Those remarks link acquisition reform, force structure adjustments, and new platforms in a single strategic frame: diversify the fleet and the industrial base, and match platforms to missions more deliberately.
Budget context: steep increases for missiles and shipbuilding
The Navy’s public procurement posture sits inside a much larger Pentagon budget push. The Pentagon’s budget request for fiscal 2027 increases funding to $70.5 billion for missiles and related line items, up from roughly $24.4 billion in FY26—an increase the story quantifies as 188 percent over what was approved in FY26, according to Breaking Defense’s reporting. The Navy is also seeking $65.8 billion for shipbuilding in FY27, up from $27.2 billion in the FY26 enacted budget.
Those figures frame Cao’s remarks: large, fast-growing demand for munitions and ships creates pressure to expand production quickly and to find suppliers who can scale or complement established defense contractors.
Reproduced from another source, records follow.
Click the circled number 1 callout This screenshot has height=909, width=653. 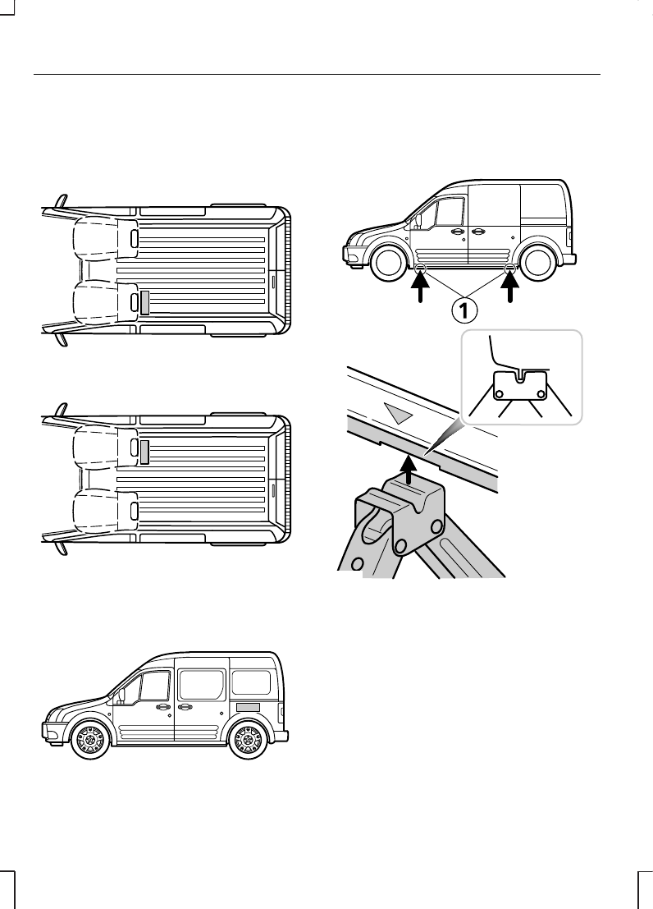[x=465, y=310]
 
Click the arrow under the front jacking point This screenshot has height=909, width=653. [x=421, y=292]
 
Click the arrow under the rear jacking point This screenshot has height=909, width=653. [x=510, y=292]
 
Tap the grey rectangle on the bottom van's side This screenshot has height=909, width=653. [x=248, y=707]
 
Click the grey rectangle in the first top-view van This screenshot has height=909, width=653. [x=145, y=302]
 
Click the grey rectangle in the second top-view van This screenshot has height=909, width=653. [x=145, y=451]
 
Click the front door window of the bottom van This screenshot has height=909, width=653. [x=154, y=688]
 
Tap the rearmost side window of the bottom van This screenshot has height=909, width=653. [x=252, y=682]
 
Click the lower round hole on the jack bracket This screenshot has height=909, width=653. [x=400, y=546]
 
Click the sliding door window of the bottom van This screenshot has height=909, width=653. [x=201, y=683]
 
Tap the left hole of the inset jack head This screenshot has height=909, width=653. [x=500, y=393]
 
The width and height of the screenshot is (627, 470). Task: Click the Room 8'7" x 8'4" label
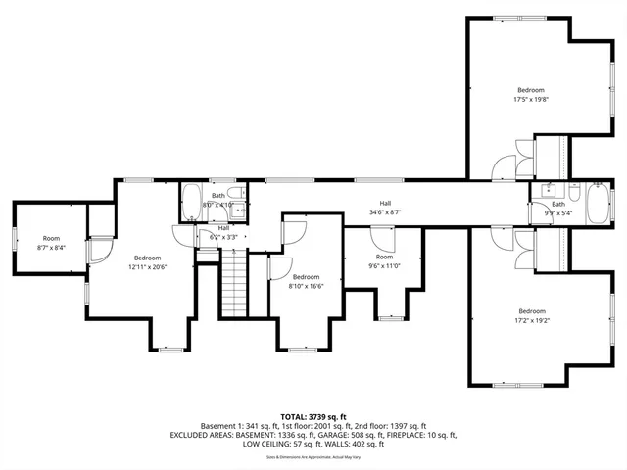coord(51,243)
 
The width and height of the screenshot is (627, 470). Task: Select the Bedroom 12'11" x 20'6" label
coord(147,261)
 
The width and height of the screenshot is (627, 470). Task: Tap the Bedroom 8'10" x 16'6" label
coord(306,281)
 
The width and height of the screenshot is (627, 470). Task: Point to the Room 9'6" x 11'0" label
coord(384,261)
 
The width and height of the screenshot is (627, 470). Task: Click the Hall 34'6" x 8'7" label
coord(386,207)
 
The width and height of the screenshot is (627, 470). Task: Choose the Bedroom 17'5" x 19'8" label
coord(531,94)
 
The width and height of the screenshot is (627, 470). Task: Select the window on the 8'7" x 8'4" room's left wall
coord(14,238)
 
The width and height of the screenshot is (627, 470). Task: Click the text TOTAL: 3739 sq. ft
coord(314,415)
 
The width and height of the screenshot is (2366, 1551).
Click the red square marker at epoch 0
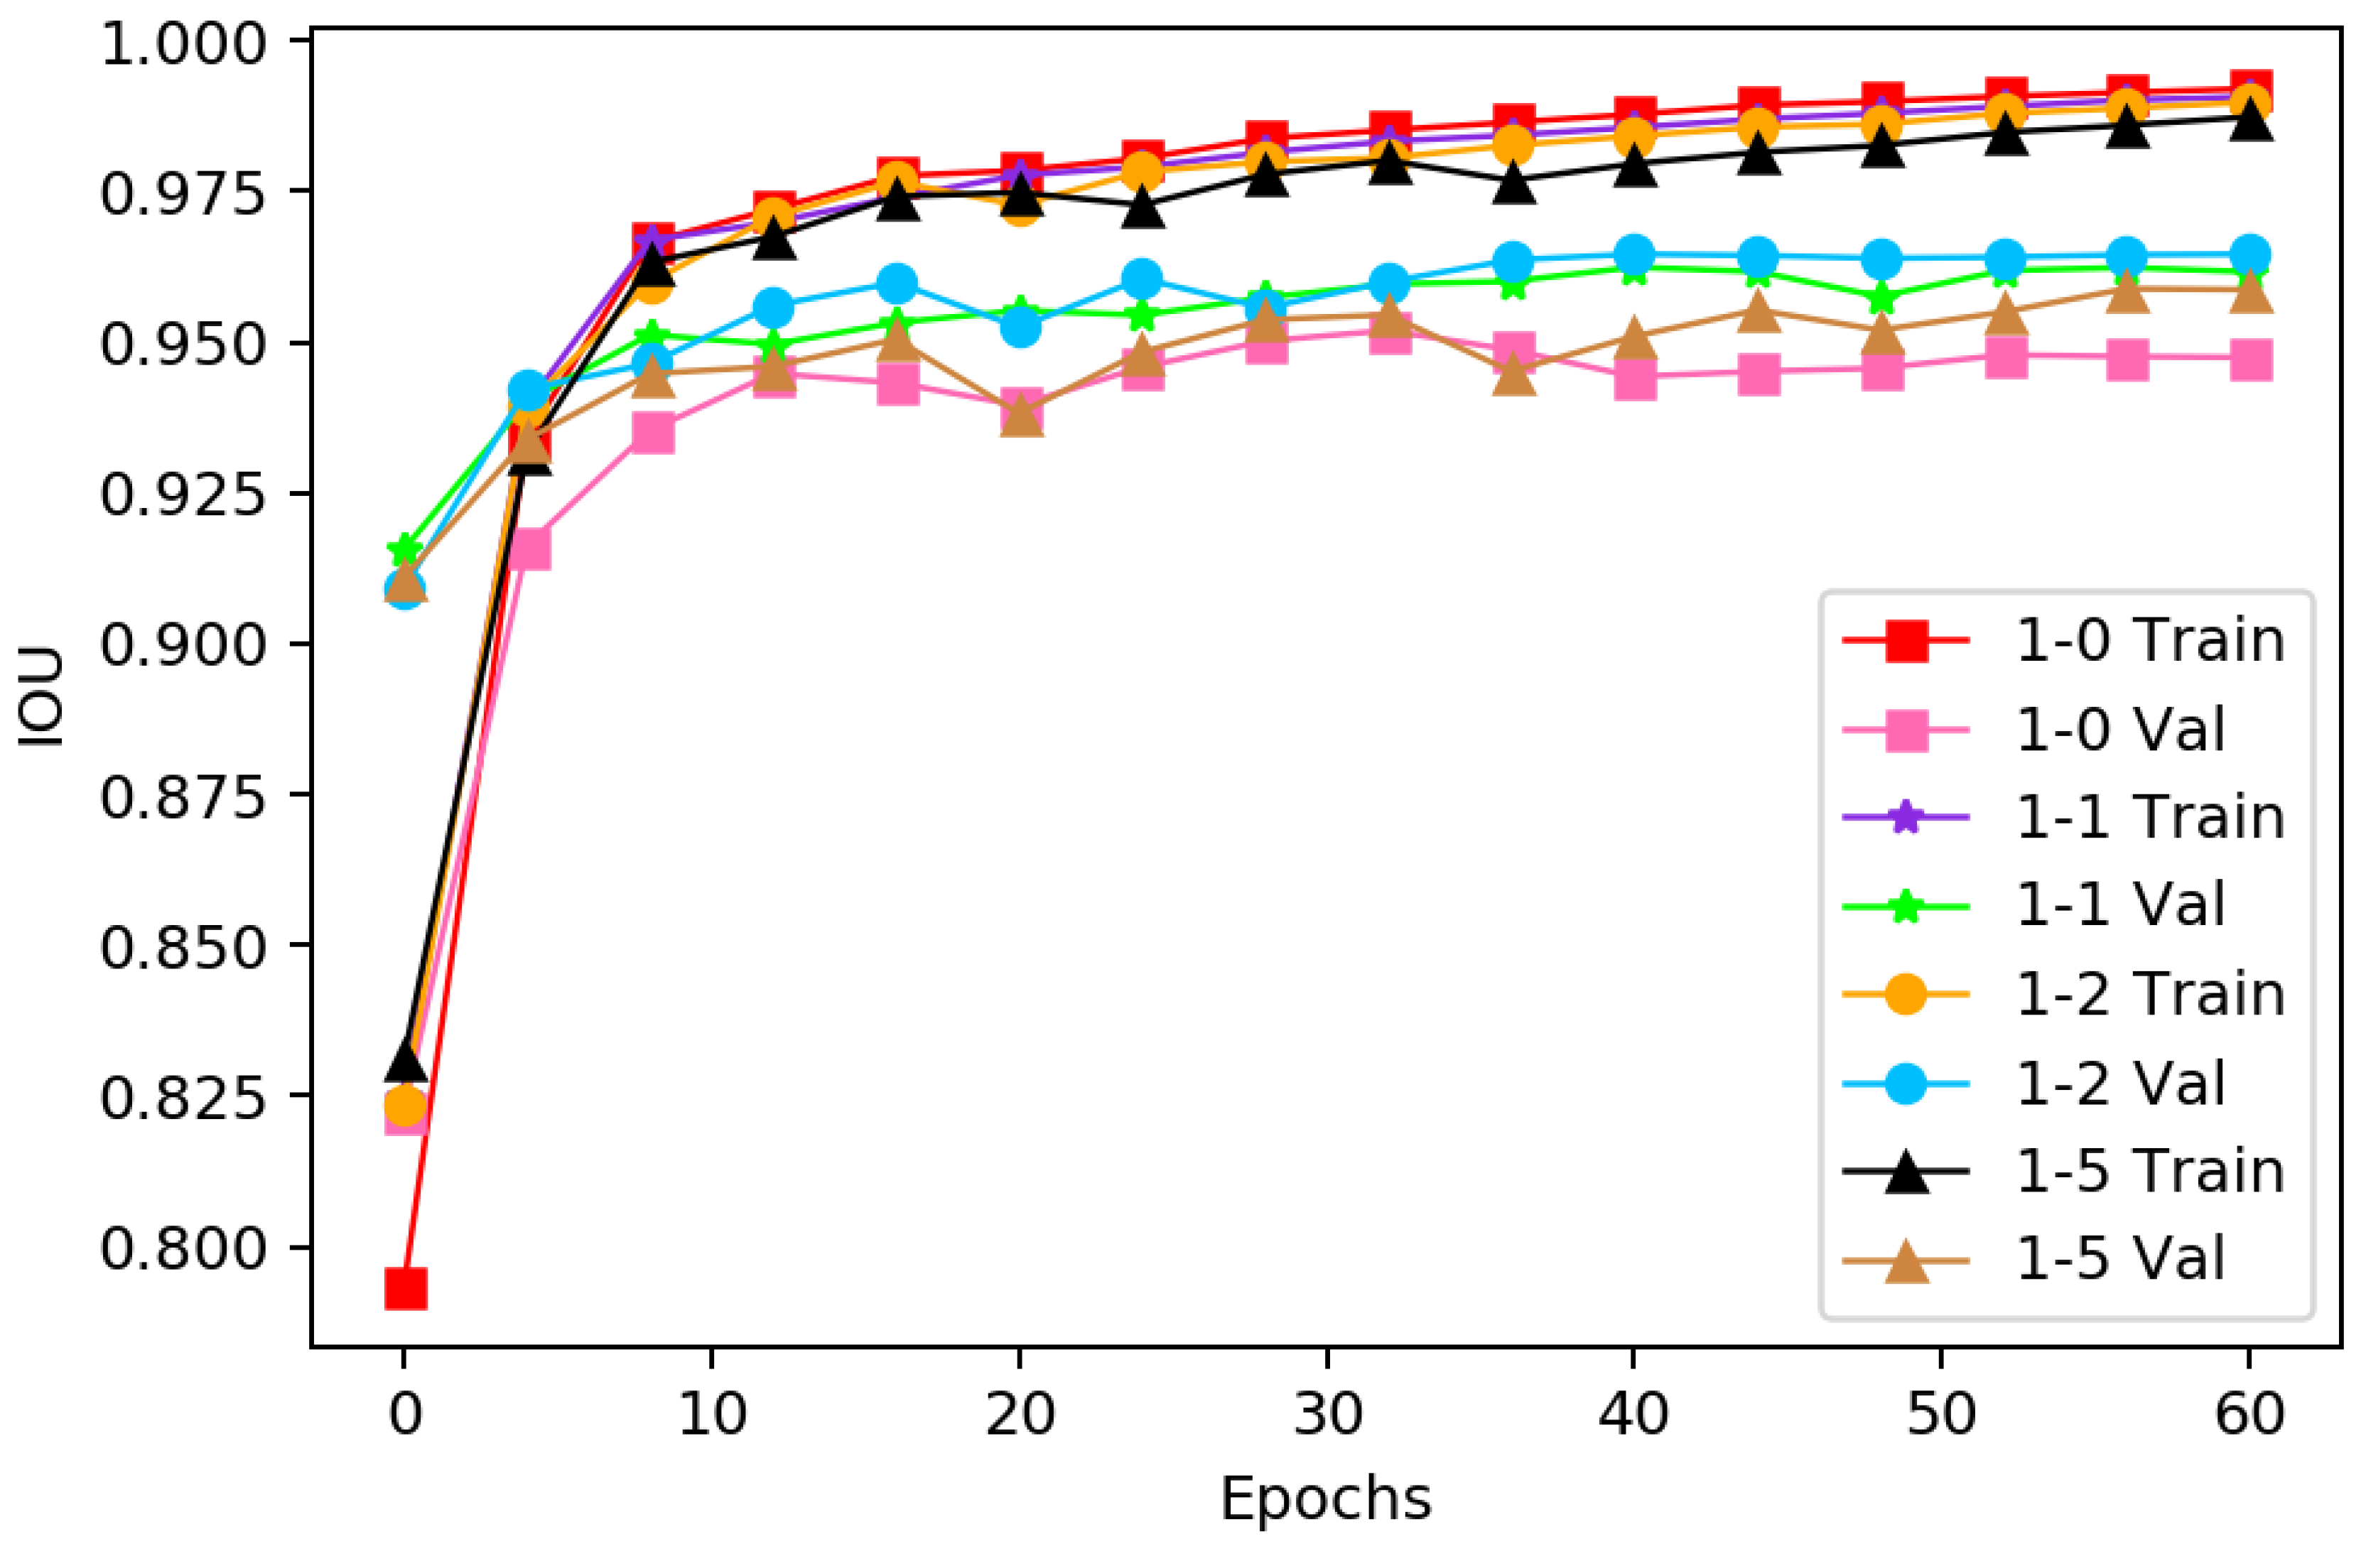pyautogui.click(x=406, y=1290)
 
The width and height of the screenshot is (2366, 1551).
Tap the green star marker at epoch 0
pyautogui.click(x=404, y=548)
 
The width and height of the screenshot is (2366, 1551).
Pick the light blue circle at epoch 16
pyautogui.click(x=897, y=283)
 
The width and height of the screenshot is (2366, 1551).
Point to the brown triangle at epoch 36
pyautogui.click(x=1513, y=376)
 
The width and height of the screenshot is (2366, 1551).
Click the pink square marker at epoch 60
pyautogui.click(x=2249, y=361)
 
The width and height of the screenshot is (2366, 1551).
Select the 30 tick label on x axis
pyautogui.click(x=1327, y=1414)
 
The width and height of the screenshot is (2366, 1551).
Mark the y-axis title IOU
pyautogui.click(x=43, y=696)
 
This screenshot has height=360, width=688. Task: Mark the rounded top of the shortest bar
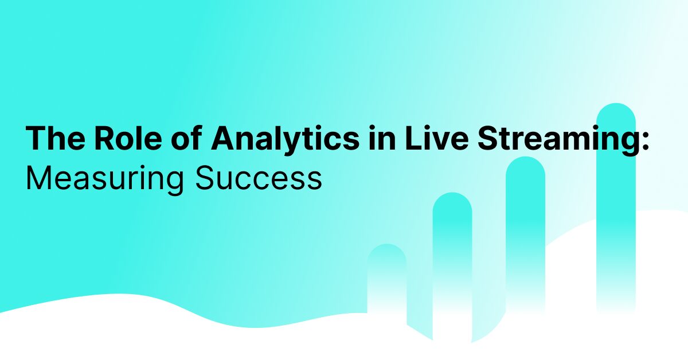pyautogui.click(x=387, y=252)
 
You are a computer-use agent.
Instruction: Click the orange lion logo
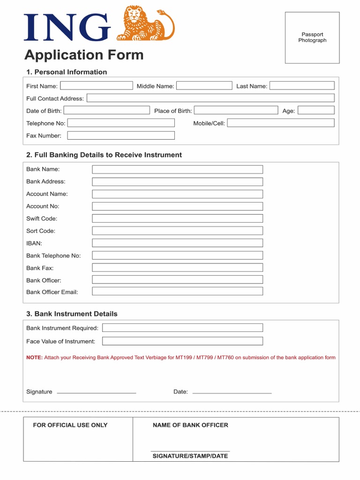[145, 23]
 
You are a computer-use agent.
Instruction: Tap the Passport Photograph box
[312, 38]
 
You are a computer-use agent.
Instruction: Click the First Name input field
[97, 86]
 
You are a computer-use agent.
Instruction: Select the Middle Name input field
[204, 86]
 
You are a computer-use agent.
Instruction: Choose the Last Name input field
[302, 86]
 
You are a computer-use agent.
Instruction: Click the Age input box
[316, 111]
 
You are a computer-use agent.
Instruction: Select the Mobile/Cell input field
[281, 123]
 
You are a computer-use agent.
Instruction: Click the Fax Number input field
[121, 135]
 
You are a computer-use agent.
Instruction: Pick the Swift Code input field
[177, 218]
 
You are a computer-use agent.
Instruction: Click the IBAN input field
[177, 243]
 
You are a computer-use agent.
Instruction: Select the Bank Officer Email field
[177, 292]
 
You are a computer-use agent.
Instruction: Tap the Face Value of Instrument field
[182, 341]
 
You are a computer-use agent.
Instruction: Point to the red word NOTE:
[34, 358]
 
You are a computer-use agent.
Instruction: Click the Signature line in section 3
[96, 392]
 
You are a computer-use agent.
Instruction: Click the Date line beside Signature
[232, 392]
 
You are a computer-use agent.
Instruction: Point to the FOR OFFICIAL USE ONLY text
[70, 425]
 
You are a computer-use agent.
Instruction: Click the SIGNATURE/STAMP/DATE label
[190, 456]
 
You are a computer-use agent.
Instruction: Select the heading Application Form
[84, 55]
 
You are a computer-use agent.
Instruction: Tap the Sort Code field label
[41, 231]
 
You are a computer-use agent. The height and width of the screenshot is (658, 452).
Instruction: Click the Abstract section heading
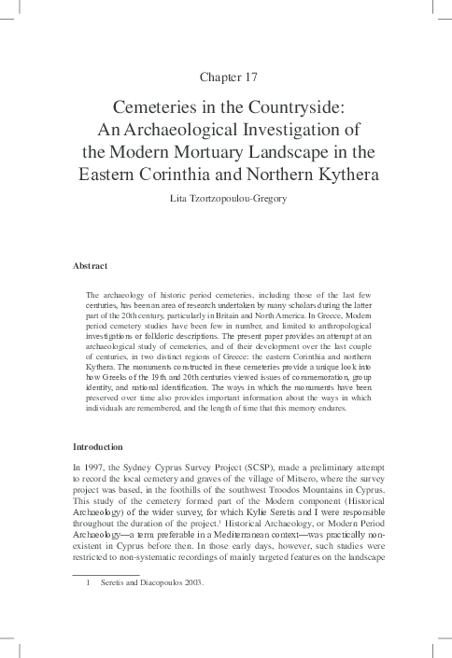(x=91, y=267)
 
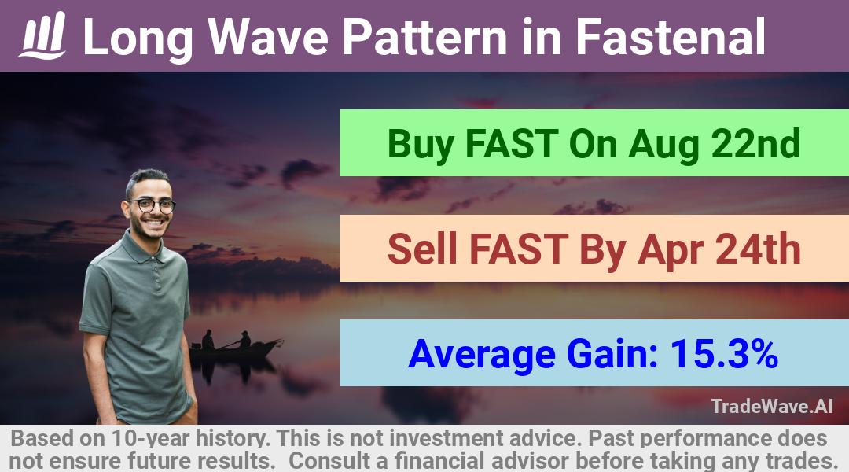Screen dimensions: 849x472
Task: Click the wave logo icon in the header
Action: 42,35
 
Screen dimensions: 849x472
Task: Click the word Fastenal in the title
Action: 671,37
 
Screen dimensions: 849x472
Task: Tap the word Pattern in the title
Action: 425,37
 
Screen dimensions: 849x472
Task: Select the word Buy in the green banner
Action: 421,144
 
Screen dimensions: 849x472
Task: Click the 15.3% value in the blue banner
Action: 725,354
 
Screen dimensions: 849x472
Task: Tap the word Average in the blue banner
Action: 482,355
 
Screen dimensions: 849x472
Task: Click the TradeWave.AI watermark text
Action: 772,406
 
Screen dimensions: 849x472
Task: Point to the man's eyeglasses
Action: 153,205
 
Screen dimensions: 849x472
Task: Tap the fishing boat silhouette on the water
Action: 236,347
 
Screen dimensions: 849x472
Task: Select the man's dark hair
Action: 146,179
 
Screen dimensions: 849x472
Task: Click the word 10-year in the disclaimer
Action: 153,438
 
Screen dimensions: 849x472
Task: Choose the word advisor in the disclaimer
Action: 530,461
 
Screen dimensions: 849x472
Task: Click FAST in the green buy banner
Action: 512,143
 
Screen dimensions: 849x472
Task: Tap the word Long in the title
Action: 138,38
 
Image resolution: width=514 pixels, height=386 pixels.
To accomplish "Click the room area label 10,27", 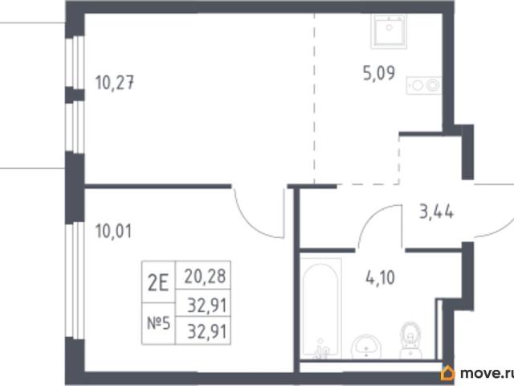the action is pyautogui.click(x=115, y=82).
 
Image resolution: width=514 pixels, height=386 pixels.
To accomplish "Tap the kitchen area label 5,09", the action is pyautogui.click(x=379, y=72).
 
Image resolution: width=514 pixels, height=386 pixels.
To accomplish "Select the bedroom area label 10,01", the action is pyautogui.click(x=113, y=231).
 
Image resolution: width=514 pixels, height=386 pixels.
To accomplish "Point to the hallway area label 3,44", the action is pyautogui.click(x=437, y=211).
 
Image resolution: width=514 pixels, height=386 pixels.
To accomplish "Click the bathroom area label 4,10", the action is pyautogui.click(x=380, y=278).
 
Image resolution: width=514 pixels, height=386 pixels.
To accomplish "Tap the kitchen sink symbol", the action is pyautogui.click(x=389, y=31).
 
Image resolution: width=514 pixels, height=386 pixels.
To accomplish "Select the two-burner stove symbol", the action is pyautogui.click(x=424, y=85).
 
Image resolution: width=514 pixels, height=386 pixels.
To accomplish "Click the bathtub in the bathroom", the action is pyautogui.click(x=321, y=309).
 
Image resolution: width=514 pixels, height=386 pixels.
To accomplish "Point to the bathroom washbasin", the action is pyautogui.click(x=366, y=347).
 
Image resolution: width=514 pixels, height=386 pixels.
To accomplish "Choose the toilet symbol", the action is pyautogui.click(x=410, y=340).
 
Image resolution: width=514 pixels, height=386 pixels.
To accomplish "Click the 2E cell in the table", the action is pyautogui.click(x=158, y=282).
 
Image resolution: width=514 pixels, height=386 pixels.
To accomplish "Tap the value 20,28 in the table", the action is pyautogui.click(x=205, y=276).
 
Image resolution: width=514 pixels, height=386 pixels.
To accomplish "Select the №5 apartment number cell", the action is pyautogui.click(x=159, y=323).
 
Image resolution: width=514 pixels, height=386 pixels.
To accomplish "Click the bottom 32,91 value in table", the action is pyautogui.click(x=207, y=331).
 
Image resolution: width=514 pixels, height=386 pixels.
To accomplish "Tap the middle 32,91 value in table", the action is pyautogui.click(x=207, y=306).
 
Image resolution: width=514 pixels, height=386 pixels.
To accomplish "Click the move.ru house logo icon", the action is pyautogui.click(x=447, y=373).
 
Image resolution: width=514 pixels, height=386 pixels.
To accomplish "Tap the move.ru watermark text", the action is pyautogui.click(x=487, y=373).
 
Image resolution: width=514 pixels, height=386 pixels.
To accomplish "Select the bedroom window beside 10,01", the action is pyautogui.click(x=75, y=281).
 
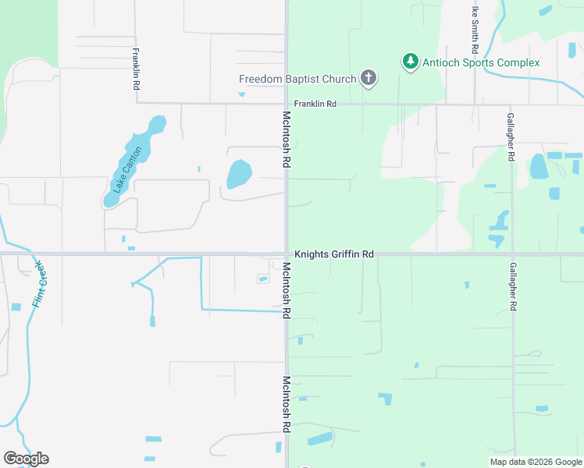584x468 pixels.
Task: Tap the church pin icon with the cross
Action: tap(369, 78)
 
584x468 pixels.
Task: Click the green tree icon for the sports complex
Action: tap(410, 62)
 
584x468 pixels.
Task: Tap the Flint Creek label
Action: tap(41, 282)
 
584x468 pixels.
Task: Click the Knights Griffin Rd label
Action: tap(334, 254)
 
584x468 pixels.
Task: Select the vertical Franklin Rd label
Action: tap(136, 70)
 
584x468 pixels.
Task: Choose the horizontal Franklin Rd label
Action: tap(315, 104)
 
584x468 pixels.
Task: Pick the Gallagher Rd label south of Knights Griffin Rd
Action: tap(512, 287)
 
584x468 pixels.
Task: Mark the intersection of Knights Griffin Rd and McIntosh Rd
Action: tap(287, 254)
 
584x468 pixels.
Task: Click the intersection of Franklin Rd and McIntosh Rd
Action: tap(287, 104)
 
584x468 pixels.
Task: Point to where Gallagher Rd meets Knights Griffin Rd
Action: tap(512, 254)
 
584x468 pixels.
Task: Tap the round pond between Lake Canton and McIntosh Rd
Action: tap(239, 174)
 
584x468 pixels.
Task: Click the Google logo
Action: tap(26, 459)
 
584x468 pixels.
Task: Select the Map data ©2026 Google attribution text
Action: tap(536, 462)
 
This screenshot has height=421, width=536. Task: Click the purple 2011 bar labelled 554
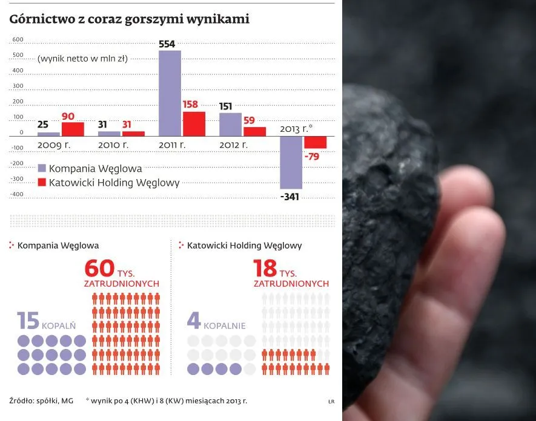coord(170,93)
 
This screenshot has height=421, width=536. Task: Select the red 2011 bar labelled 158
coord(194,123)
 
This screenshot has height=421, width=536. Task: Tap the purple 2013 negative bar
coord(291,162)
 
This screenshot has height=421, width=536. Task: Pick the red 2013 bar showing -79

How new entrants, legacy contractors, and the Navy may respond
- New entrants: Cao’s invitation is explicit—if a firm can deliver hardware that fits required interfaces (“fits in that tube, fits on the aircraft”), the Navy will consider it. New suppliers will need to demonstrate rapid producibility and compatibility with existing platforms.
- Legacy contractors: Cao cautioned he is “not trying to bash the old, the big 8 companies,” but said incumbents “sometimes…rest on the laurels.” That comment signals increased pressure on established contractors to accelerate innovation or risk competition from newer firms.
- The Navy’s acquisition apparatus: Cao tied procurement reform to the Golden Fleet and “tailored forces” concepts, suggesting the service intends to reshape acquisition rules or practices to accept multi-supplier solutions and more varied platform mixes.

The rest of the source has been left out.